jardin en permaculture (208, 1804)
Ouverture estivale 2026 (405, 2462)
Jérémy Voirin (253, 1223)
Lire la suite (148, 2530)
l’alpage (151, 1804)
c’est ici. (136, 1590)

Required work: All of the entries above need to be set down again exactly.

Response to the exercise:
jardin en permaculture (208, 1804)
Ouverture estivale 2026 (405, 2462)
Jérémy Voirin (253, 1223)
Lire la suite (148, 2530)
l’alpage (151, 1804)
c’est ici. (136, 1590)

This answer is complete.